A freak of nature in the octagon, Matt Hughes’ life after retirement is even more remarkable

A lot of fighters tried to take Matt Hughes out in the ring. A few succeeded, while many failed and failed again. But zero battles inside the Octagon could measure up to the fight he’d face after retirement. A few years ago, a train tried to take Hughes out near his hometown of Hillsboro, Illinois.

He was riding down a country road and tried to cross a track when a train came surging through, hitting the passenger side of his truck. Airlifted from the scene with a brain bleed, with family and friends wondering if this latest collision-not the usual Saturday night showdown with a spicy weigh-in and hype machine attached-got the best of him. Well, it didn’t.

While Hughes’ speech and part of his movement is different or impeded, the soul of the fighter remains. At 47 years of age and four years after the accident, he is a constant presence on social media, specifically his Instagram account. Just ten days ago, he posted an update from APEX Brain Centers, marking the end of his treatment there. He regained a lot of coordination and mobility there, citing the company’s advancements in coming to the aid of people like Hughes, arguably the greatest Mixed Martial Arts fighter ever. The “9” in his IG handle refers to the amount of fights he’s been crowned a champion.

He fought in 54 matches, winning 45 of them, 21 of them by knockout. He fought B.J. Penn three times, losing twice-but he split two matches with Georges St. Pierre. Hughes was a rock in every bout, giving everything and then some. He was a brick wall on his best nights, and a formidable presence on his worst.

After his retirement, he found renewed acclaim on Byron Balasco’s brilliant television series, “Kingdom,” which centered around the world of MMA. In the third and final season of the drama series starring Frank Grillo and Kiel Sanchez, with unforgettable turns from Jonathan Tucker and Nick Jonas, Hughes was the opponent for Grillo’s Alvey Kulina. The St. Pierre/Penn career nemesis to the fictional Kulina’s retired legend. Even the most technical fight cynic of all time could appreciate Balasco’s attention to detail during that Kulina/Hughes battle.

The fight’s authenticity lent a heavy hand to Hughes, one of the show’s best guest appearances. One of the show’s most understated yet beautiful moments came during the weigh-in between Kulina and Hughes. Alvey had just suffered a terrible loss in his family and the man who was aiming to destroy him gave him a gentle hug and salute to the fallen. It was so well-played, and Hughes was a big part of it.

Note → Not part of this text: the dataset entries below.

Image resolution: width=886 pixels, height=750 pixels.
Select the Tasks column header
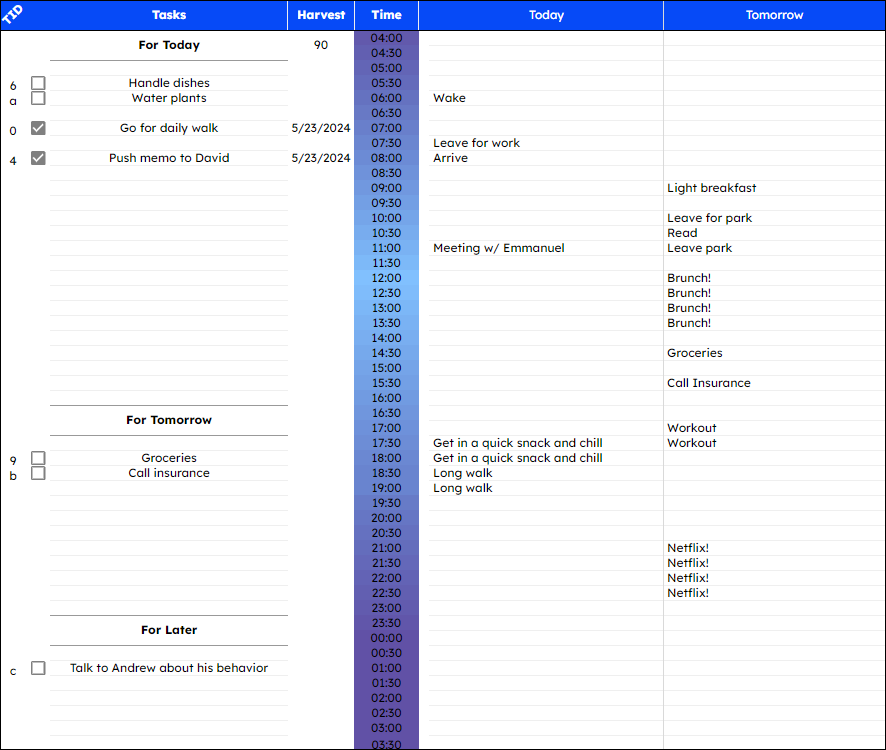coord(168,15)
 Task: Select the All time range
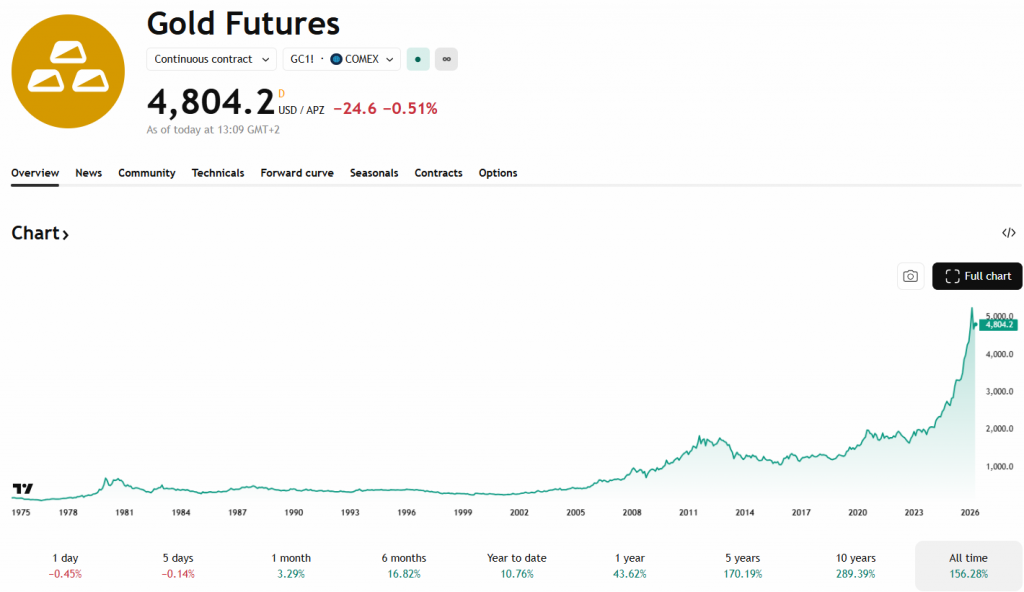[968, 566]
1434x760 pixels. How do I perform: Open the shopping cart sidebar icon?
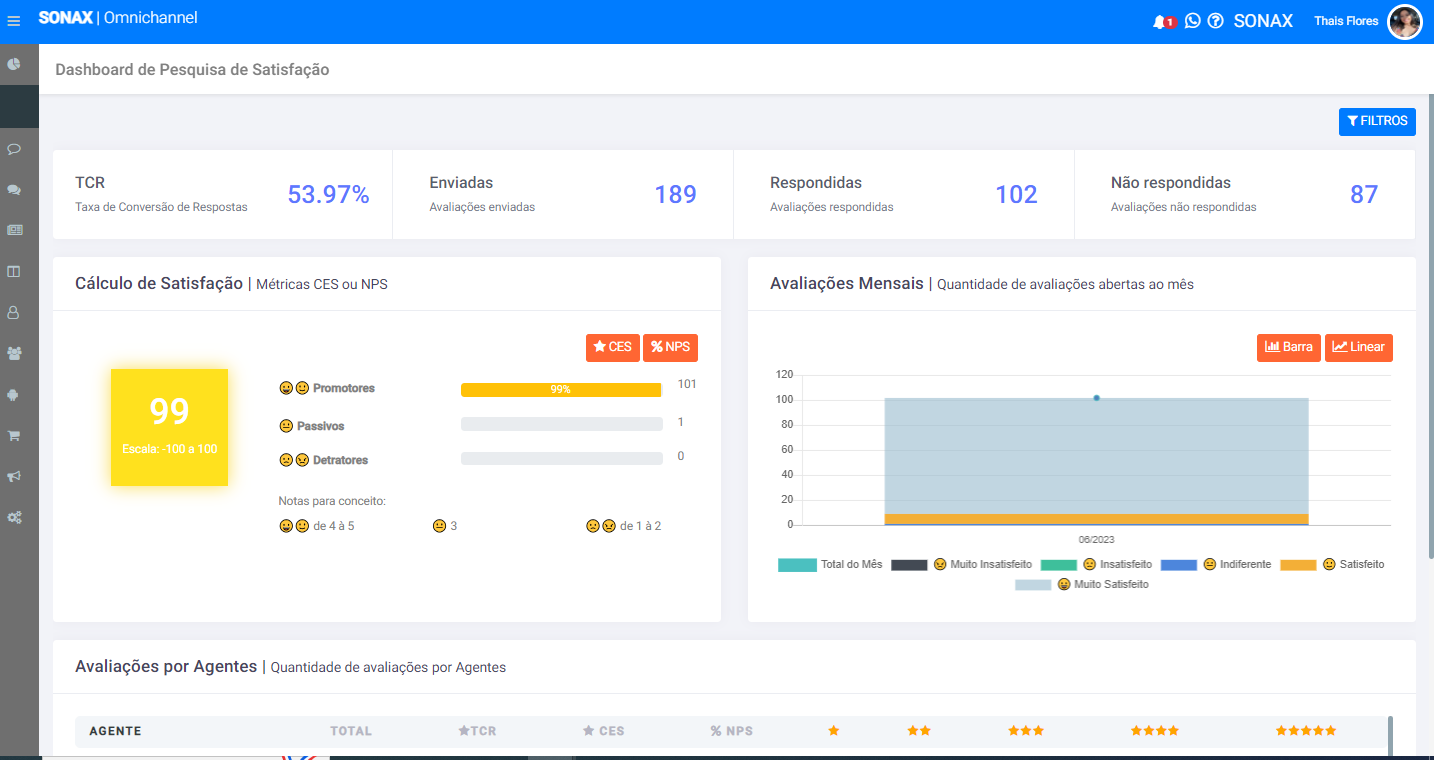click(14, 436)
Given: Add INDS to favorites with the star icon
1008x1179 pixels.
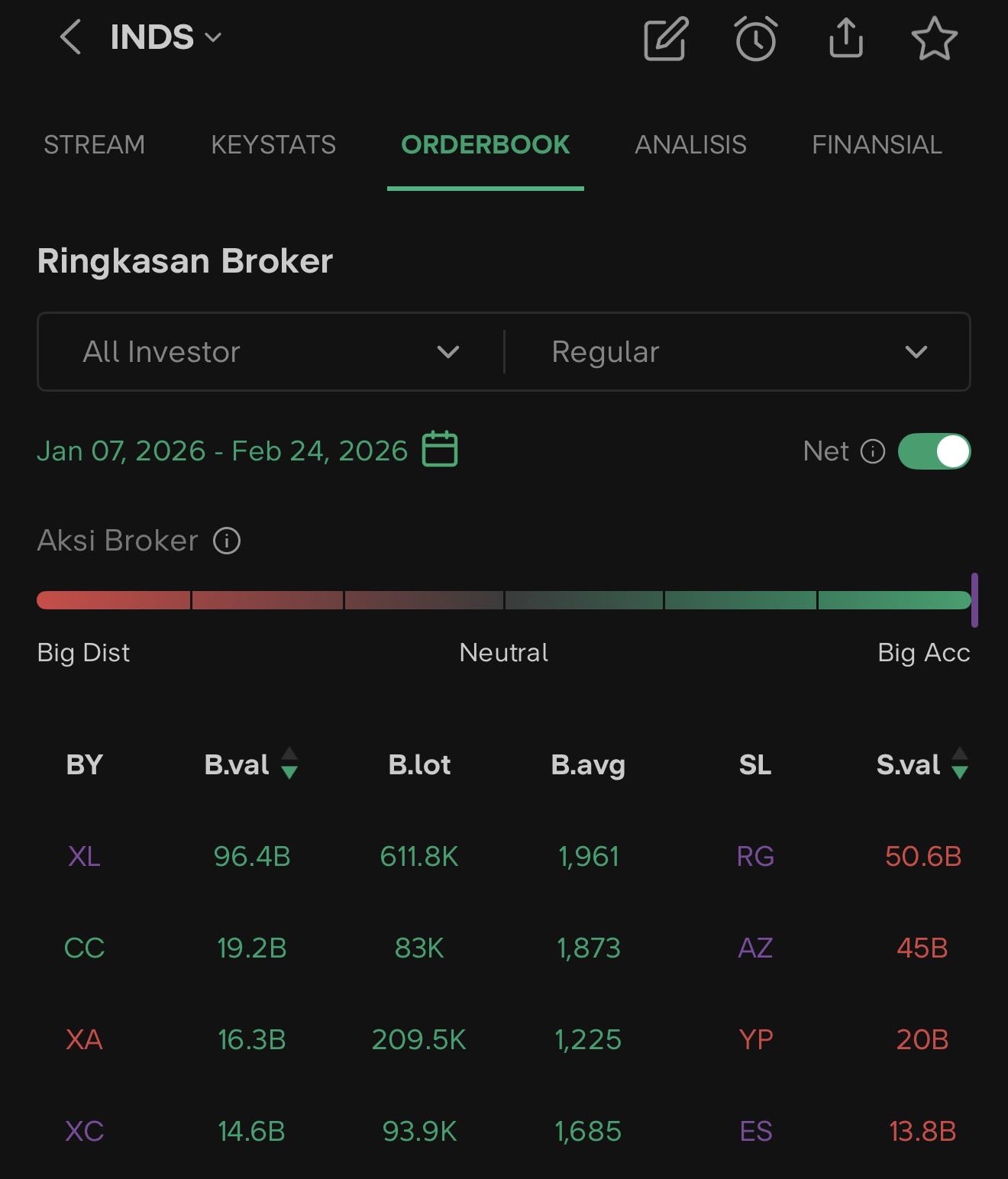Looking at the screenshot, I should [x=934, y=39].
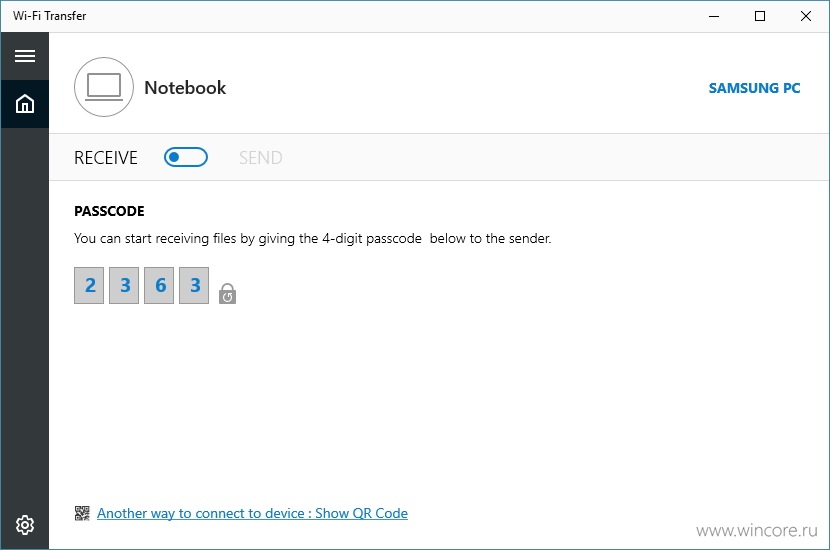
Task: Click the PASSCODE section heading
Action: click(x=109, y=211)
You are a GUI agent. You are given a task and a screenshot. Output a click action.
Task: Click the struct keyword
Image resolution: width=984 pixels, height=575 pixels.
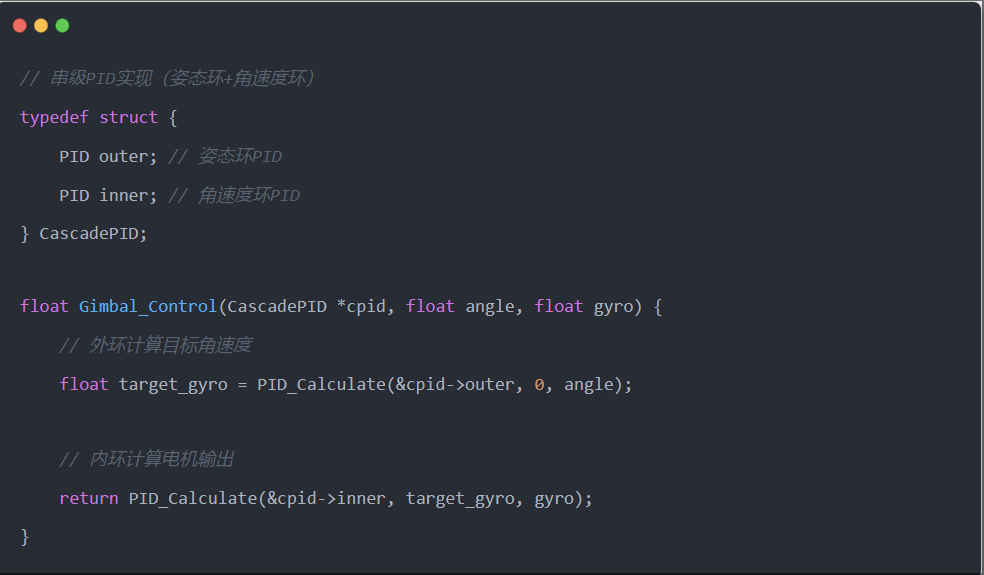pos(128,117)
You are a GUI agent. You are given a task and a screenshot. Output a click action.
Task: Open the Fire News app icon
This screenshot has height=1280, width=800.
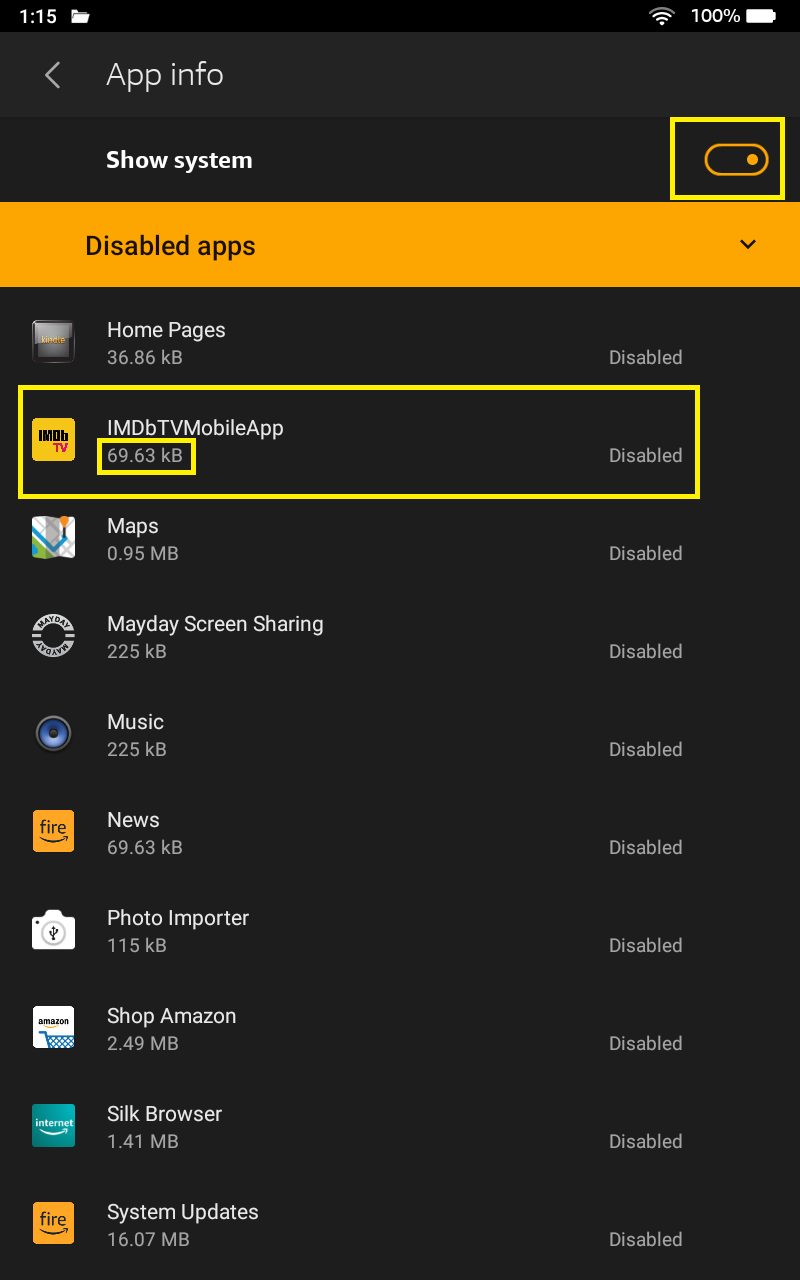[x=53, y=831]
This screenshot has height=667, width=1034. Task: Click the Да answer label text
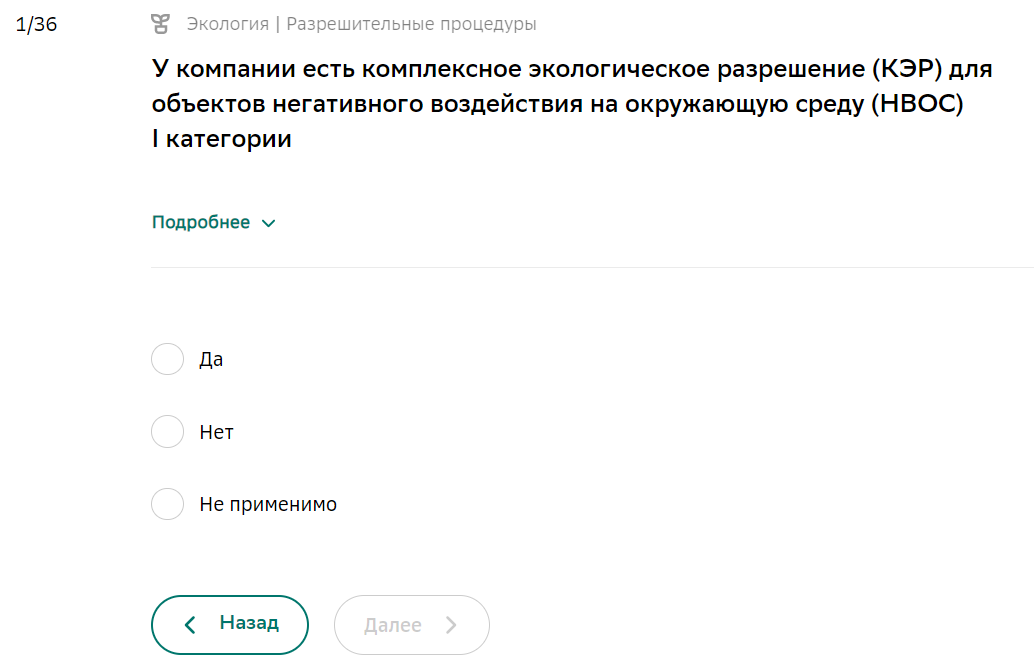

The man isn’t perfect, but he inspires to this day. An unstoppable force that can not be taken down. Few would have survived that train wreck, but even a more seldom party would use his recovery to boost the spirits of others. The UFC Hall of Famer’s following is up to 187K and counting. He checks in almost weekly, and sometimes up to four times a week. His latest post three days ago promoted an upcoming live speaking event in Superior, Wisconsin.

A train tried to take Hughes out. That was 54 fights later. Many have taken the shot and come up short. Hughes is just too strong, and only getting stronger as age settles in. Does he still have it? Yes. Should there be an HBO documentary about his career already? Yes indeed.

Matt Hughes could have retired and rode off into the sunset, and people would view him as the eternal badass, leader of the UFC OG squad. One train accident recovery later, he’s that and then some. Follow him for inspiration. He’s leading the charge. Proof that while life may hit the hardest, the resilient can take the hits. Count the Illinois legend to the short list.